[SUPPLIED PASSAGE — start]
NCPA - National Center for Policy Analysis

Abusing The Disabilities Act

April 18, 1998

People with what have been called "boutique disabilities" have been taking unfair advantage of the Americans with Disabilities Act, passed in 1990. Critics say the law is so vague that it attracts -- and has been stretched by -- cheaters.

  • An applicant for the New York bar who claimed he was dyslexic was granted a private room, a word processor and twice as much time to take the exam, at the direction of a judge.
  • A Chicago policewoman got a sympathetic hearing from a judge after she argued the city should pay for her infertility treatments.
  • The Supreme Court is now considering whether HIV -- a condition which can lead to AIDS -- should be added to the disability list.
  • Rather than fighting the case, Radio Shack recently settled with a former worker who claimed post-traumatic stress caused by his previous robbery of the store cause him to rob it again.

Experts report that vague allegations of "back injuries" are the fastest growing claim category under law.

Federal courts are reportedly narrowing the scope of the act.

  • Of the 24,000 ADA-related complaints that came before the Equal Employment Opportunity Commission since 1997, about 60 percent were thrown out and only 12 percent resulted in outcomes favorable to the complainant.
  • Even many of those victories were later reversed on appeal.

Experts estimate that just a 1 percent decline in the number of workers claiming to be disabled could save Medicare as much as $3 billion a year.
[SUPPLIED PASSAGE — finish]
In the article on abuse of the Disabilities Act, what share of the 24,000 ADA-related complaints before the Equal Employment Opportunity Commission ended in outcomes favorable to the complainant?
[DATA EXTRACTS — start]
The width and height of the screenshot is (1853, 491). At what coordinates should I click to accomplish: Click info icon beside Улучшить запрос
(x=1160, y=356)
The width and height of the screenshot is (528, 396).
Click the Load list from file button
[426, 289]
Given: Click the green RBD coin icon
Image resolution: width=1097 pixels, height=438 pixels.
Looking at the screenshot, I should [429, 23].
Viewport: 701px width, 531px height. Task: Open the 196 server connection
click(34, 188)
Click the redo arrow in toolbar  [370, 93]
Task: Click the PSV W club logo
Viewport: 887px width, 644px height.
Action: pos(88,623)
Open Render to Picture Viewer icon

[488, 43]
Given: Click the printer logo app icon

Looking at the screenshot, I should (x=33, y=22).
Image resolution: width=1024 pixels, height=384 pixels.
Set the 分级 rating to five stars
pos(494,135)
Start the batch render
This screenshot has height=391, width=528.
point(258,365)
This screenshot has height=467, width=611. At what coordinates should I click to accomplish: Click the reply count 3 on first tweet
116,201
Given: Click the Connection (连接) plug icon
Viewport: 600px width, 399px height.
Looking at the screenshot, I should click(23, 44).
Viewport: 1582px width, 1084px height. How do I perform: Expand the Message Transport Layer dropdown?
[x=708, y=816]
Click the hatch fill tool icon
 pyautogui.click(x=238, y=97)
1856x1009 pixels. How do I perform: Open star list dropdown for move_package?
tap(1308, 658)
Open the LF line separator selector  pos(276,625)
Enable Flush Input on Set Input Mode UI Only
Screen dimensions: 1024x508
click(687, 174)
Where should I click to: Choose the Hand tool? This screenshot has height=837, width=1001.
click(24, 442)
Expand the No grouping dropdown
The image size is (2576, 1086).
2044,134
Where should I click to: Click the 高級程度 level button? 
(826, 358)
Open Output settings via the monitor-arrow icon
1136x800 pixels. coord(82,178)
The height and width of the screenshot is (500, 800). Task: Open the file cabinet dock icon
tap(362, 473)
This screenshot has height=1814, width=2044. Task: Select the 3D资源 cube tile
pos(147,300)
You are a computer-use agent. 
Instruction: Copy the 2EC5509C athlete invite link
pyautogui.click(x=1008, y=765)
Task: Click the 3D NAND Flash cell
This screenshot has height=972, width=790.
[DATA EXTRACTS — finish]
-- RESPONSE AREA --
Only 12 percent.